Prevenzione al centro: Giffoni Sport apre con un messaggio sanitario
La terza edizione di Giffoni Sport si è chiusa nella giornata inaugurale con un segnale forte: la Fiaccola della Prevenzione accesa dalla Fondazione Polito e la presentazione del nuovo Passaporto Ematico, pensato come strumento di monitoraggio per i principali parametri ematici e cardiaci degli atleti. L'iniziativa punta a trasformare la prevenzione in una pratica quotidiana e diffusa nel mondo dello sport giovanile.
La Sala De Masi è stata il palcoscenico non solo di interventi tecnici, ma anche di simboli visivi: le creazioni artistiche di Fernando Mangone hanno accompagnato la carrellata di maglie dei campioni, dalle icone del calcio come Totti, Pirlo e Modric a nomi più recenti come McTominay e Lautaro, esposte dalla Fondazione per sottolineare il legame tra storia dello sport e tutela della salute.
“È per noi un grande onore partecipare all’apertura della terza edizione di Giffoni Sport, un evento che mette al centro i giovani, i valori dello sport e la cultura della prevenzione. ... la prevenzione può salvare vite e deve diventare parte integrante della pratica sportiva.”
La citazione è di Davide Polito, presidente della Fondazione, che ha definito la Fiaccola un simbolo di speranza, responsabilità e impegno verso i giovani. Sullo stesso palco la Fondazione ha introdotto il cardiologo Roberto Viceconti, definito dal presidente un riferimento nello spazio della prevenzione: il suo intervento ha ribadito la necessità di legare alla pratica sportiva controlli medici e monitoraggi ematici costanti.
Il Passaporto Ematico: cosa è e perché serve
Il Passaporto Ematico viene presentato come un documento di riferimento che affianca la visita medica tradizionale al quadro emato-chimico del praticante. È pensato per consentire un controllo nel tempo dei parametri che possono anticipare o evidenziare rischi cardiaci e altre patologie rilevanti per chi svolge attività sportiva. Durante l'incontro è stata sottolineata l'importanza della prevenzione precoce e della consapevolezza, soprattutto nelle fasce d'età più giovani.

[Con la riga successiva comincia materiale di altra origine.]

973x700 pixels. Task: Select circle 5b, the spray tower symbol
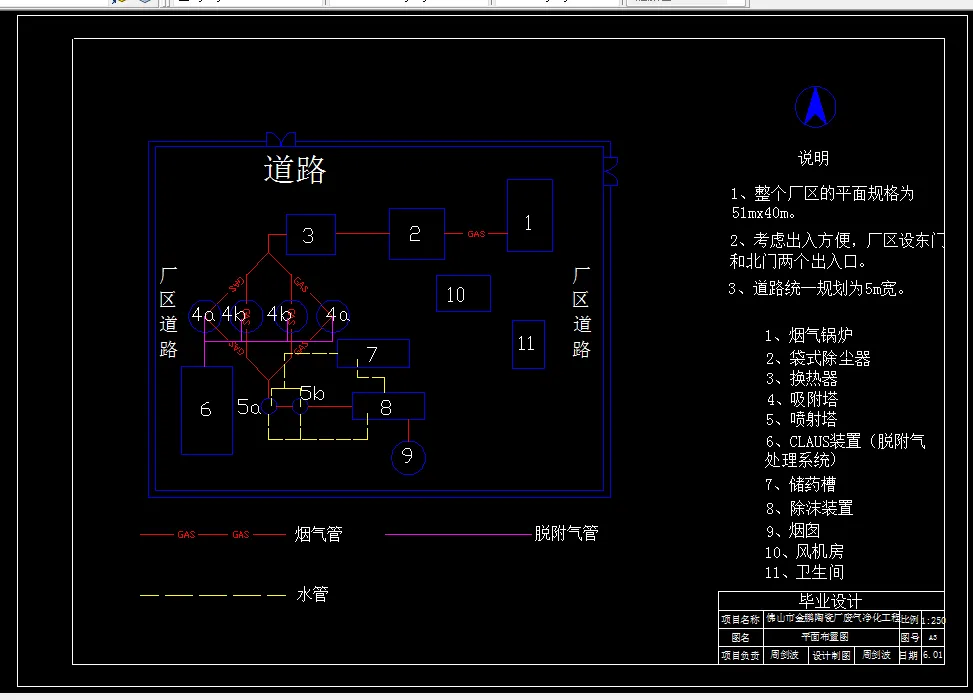300,407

- Monitoraggio continuo dei principali parametri ematici e cardiaci;
- Integrazione fra visita medica sportiva e controlli emato-chimici;
- Diffusione di una cultura della prevenzione tra i giovani atleti.
L'esempio pratico citato durante la presentazione ha enfatizzato l'impatto potenziale di controlli apparentemente semplici: analisi come un emocromo possono, nel migliore dei casi, fornire indizi utili a prevenire eventi avversi.
Conseguenze e prospettive
L'azione della Fondazione Polito a Giffoni Sport rilancia un tema che intreccia sport, salute pubblica e responsabilità sociale. Se accolto e implementato su scala più ampia, il Passaporto Ematico potrebbe contribuire a rimodulare protocolli di controllo medico-sportivo, favorendo percorsi di sorveglianza e intervento tempestivi. L'iniziativa apre inoltre questioni operative: integrazione con le visite obbligatorie, standardizzazione dei parametri monitorati e percorsi di informazione rivolti a club, scuole e famiglie.
La cerimonia ha voluto coniugare serietà scientifica e linguaggio accessibile, rivolgendosi non solo agli addetti ai lavori ma soprattutto agli ambassador—i giovani protagonisti dell'evento—con l'obiettivo di radicare nella pratica sportiva quotidiana una cultura della prevenzione che sia sostenibile e continuativa.
| Elemento | Ruolo |
|---|---|
| Davide Polito | Presidente Fondazione Polito, promotore dell'iniziativa |
| Roberto Viceconti | Cardiologo, relatore sul tema della prevenzione |
| Fernando Mangone | Artista, allestimenti nella Sala De Masi |
Il messaggio emerso a Giffoni Sport è chiaro: la prevenzione non è un elemento accessorio, ma una componente imprescindibile della pratica sportiva. La sfida ora è trasformare il simbolo della Fiaccola e il progetto del Passaporto Ematico in percorsi operativi condivisi sul territorio nazionale, per rendere la tutela della salute parte integrante dell'allenamento e della formazione sportiva delle nuove generazioni.